Changing stroke rehab and research worldwide now.Time is Brain! trillions and trillions of neurons that DIE each day because there are NO effective hyperacute therapies besides tPA(only 12% effective). I have 523 posts on hyperacute therapy, enough for researchers to spend decades proving them out. These are my personal ideas and blog on stroke rehabilitation and stroke research. Do not attempt any of these without checking with your medical provider. Unless you join me in agitating, when you need these therapies they won't be there.

What this blog is for:

My blog is not to help survivors recover, it is to have the 10 million yearly stroke survivors light fires underneath their doctors, stroke hospitals and stroke researchers to get stroke solved. 100% recovery. The stroke medical world is completely failing at that goal, they don't even have it as a goal. Shortly after getting out of the hospital and getting NO information on the process or protocols of stroke rehabilitation and recovery I started searching on the internet and found that no other survivor received useful information. This is an attempt to cover all stroke rehabilitation information that should be readily available to survivors so they can talk with informed knowledge to their medical staff. It lays out what needs to be done to get stroke survivors closer to 100% recovery.
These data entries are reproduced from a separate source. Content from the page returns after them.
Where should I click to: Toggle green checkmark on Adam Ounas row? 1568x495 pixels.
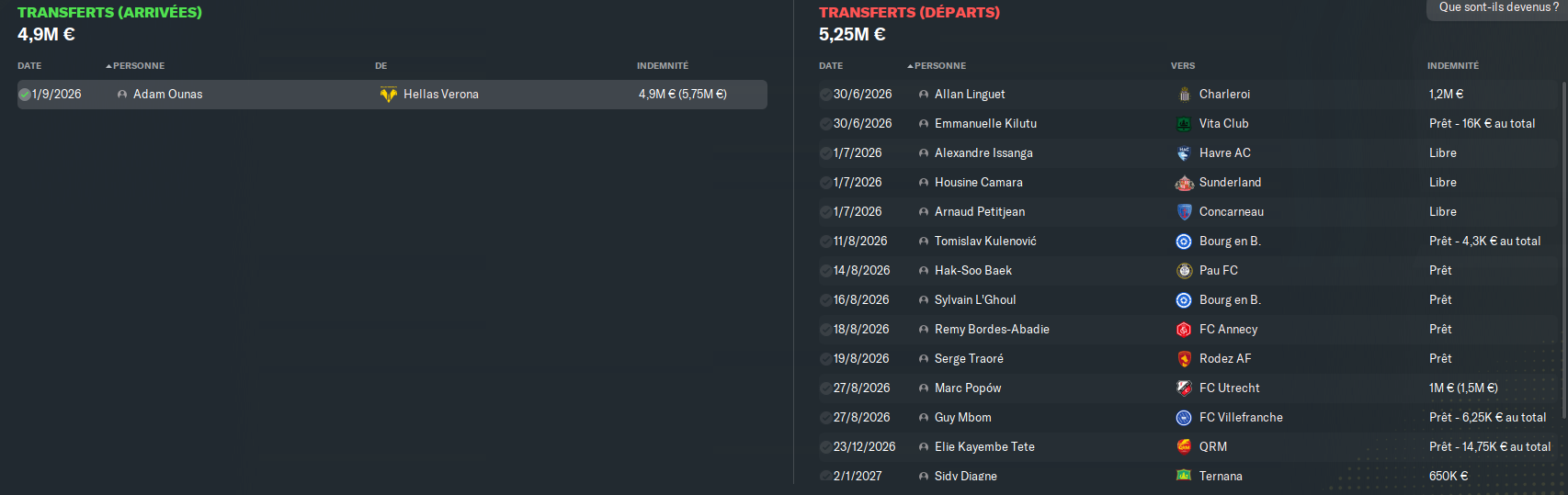point(25,95)
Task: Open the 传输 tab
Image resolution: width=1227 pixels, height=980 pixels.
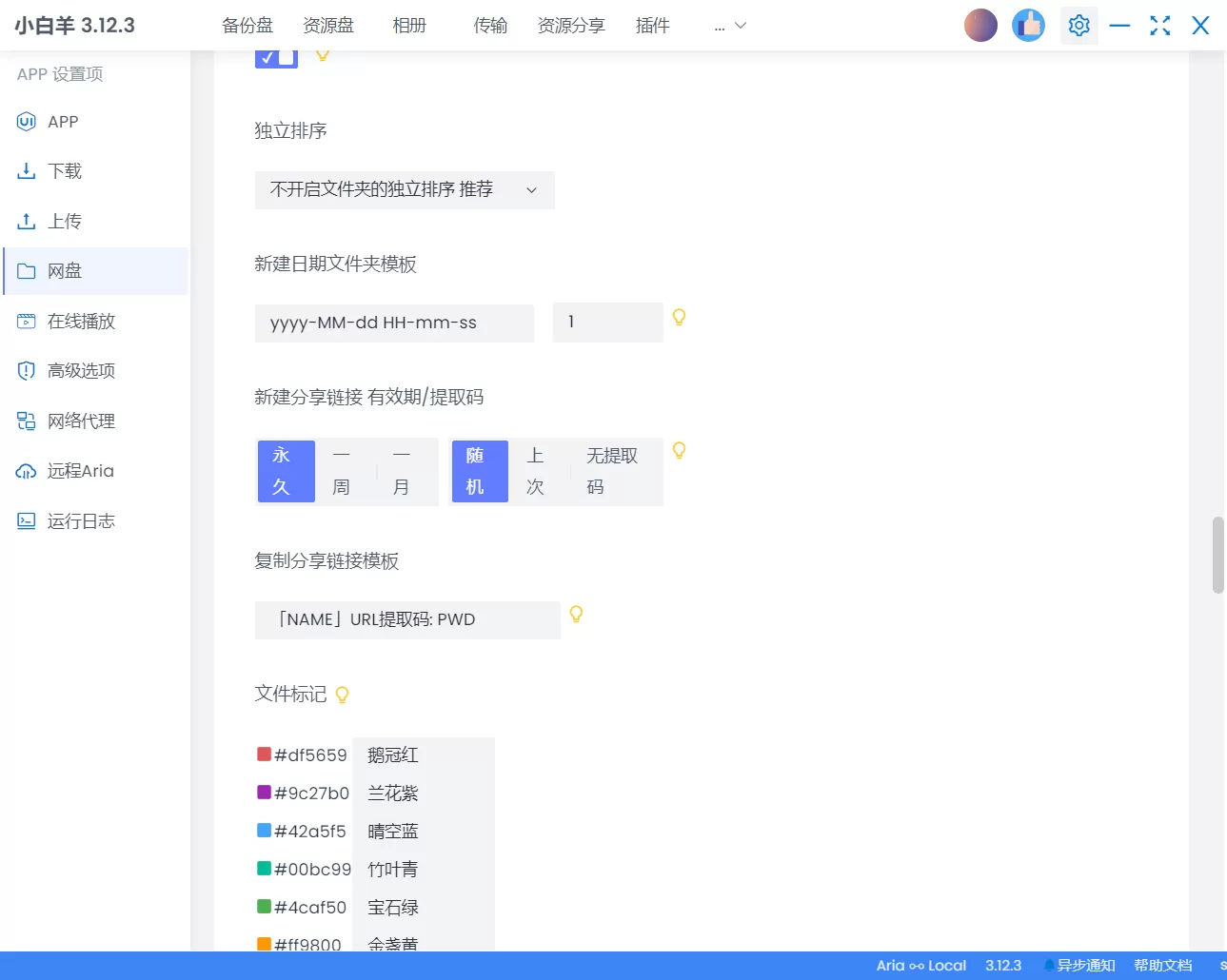Action: 490,26
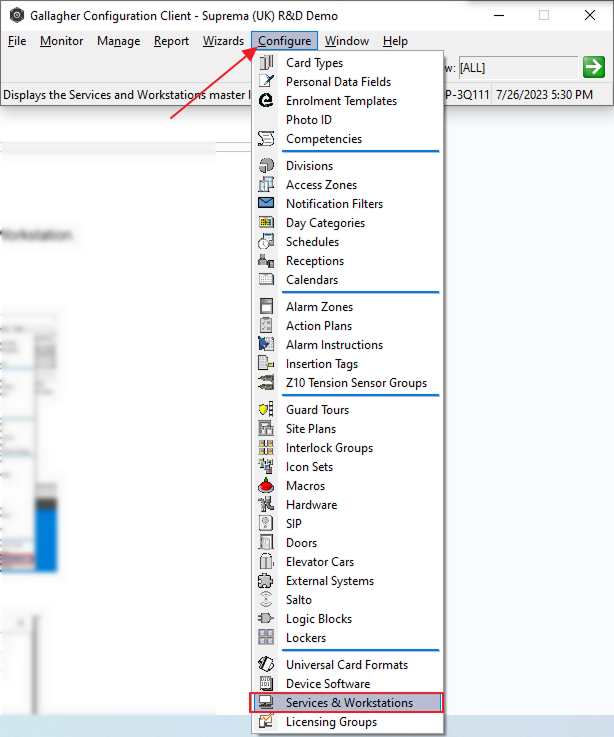This screenshot has height=737, width=614.
Task: Open the Report menu
Action: [171, 41]
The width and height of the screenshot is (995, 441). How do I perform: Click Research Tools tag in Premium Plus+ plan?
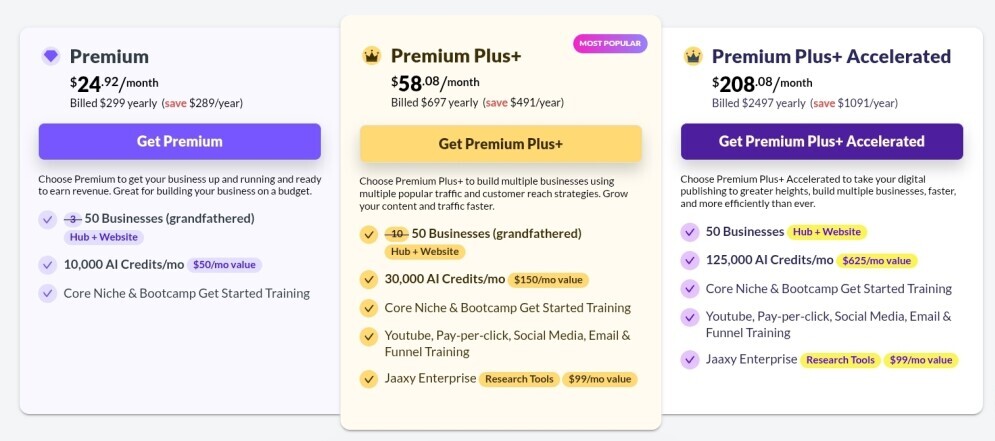pos(517,379)
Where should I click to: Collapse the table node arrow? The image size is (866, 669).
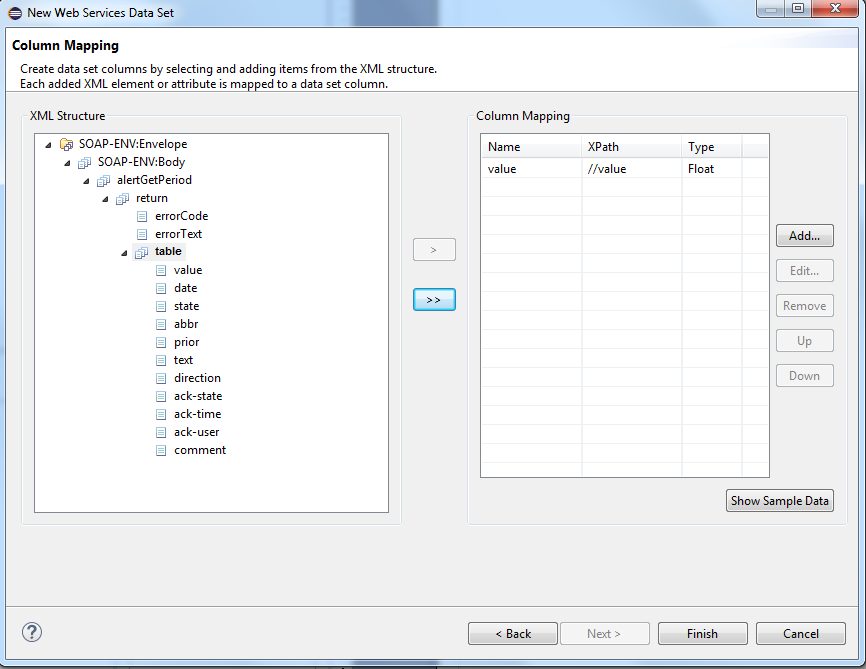[x=124, y=253]
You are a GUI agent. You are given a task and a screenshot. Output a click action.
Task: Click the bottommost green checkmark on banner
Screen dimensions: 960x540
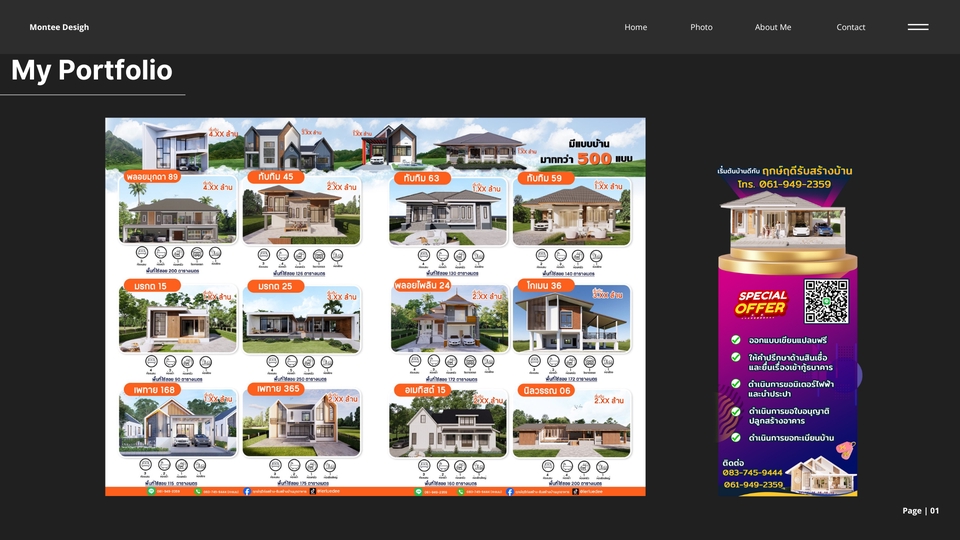(735, 437)
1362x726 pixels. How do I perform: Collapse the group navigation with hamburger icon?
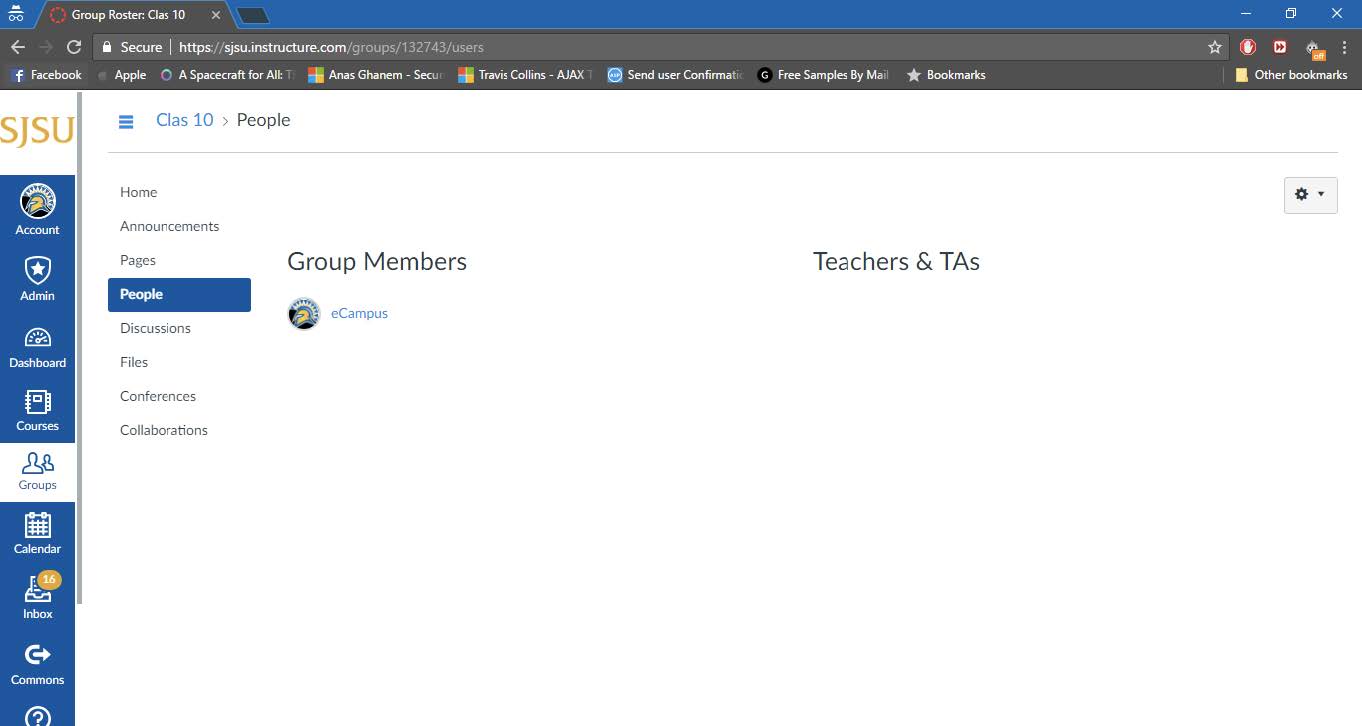tap(126, 121)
It's quite disgusting that this information is not available from every stroke association and doctors group.

Wednesday, November 21, 2018

Reduced Kinematic Redundancy and Motor Equivalence During Whole-Body Reaching in Individuals With Chronic Stroke

Useless, nothing here gives any stroke survivor any information to be used for recovery. Describes a problem but gives NO solution.

Reduced Kinematic Redundancy and Motor Equivalence During Whole-Body Reaching in Individuals With Chronic Stroke 


First Published March 19, 2018 Research Article



Kinematic redundancy of the human body provides abundant movement patterns to accomplish the same motor goals (motor equivalence). Compensatory movement patterns such as excessive trunk displacement in stroke subjects during reaching can be viewed as a consequence of the motor equivalent process to accomplish a task despite limited available ranges in some joints. However, despite compensations, the ability to adapt reaching performance when perturbations occur may still be limited when condition-specific changes of joint angles are required. We addressed this hypothesis in individuals with and without stroke for reaching a target placed beyond arm reach in standing while flexing the hips (free-hip condition). In randomly selected trials, hip flexion was unexpectedly blocked, forcing subjects to take a step (blocked-hip condition). In additional trials, subjects took an intentional step while reaching the target (intentional-step condition). In blocked-hip trials, healthy subjects maintained smooth and precise endpoint trajectories by adapting temporal and spatial interjoint coordination to neutralize the effect of the perturbation. However, the ability to produce motor equivalent solutions was reduced in subjects with stroke, evidenced by substantial overshoot errors in endpoint position, reduced movement smoothness and less adaptive elbow-shoulder interjoint coordination. Movement adaptability was more limited in stroke subjects who used more compensatory movements for unperturbed reaching. Results suggest that subjects with mild-to-moderate stroke only partially adapted arm joint movements to maintain reaching performance. Therapeutic efforts to enhance the ability of individuals with stroke to find a larger number of task-relevant motor solutions (adaptability) may improve upper limb recovery.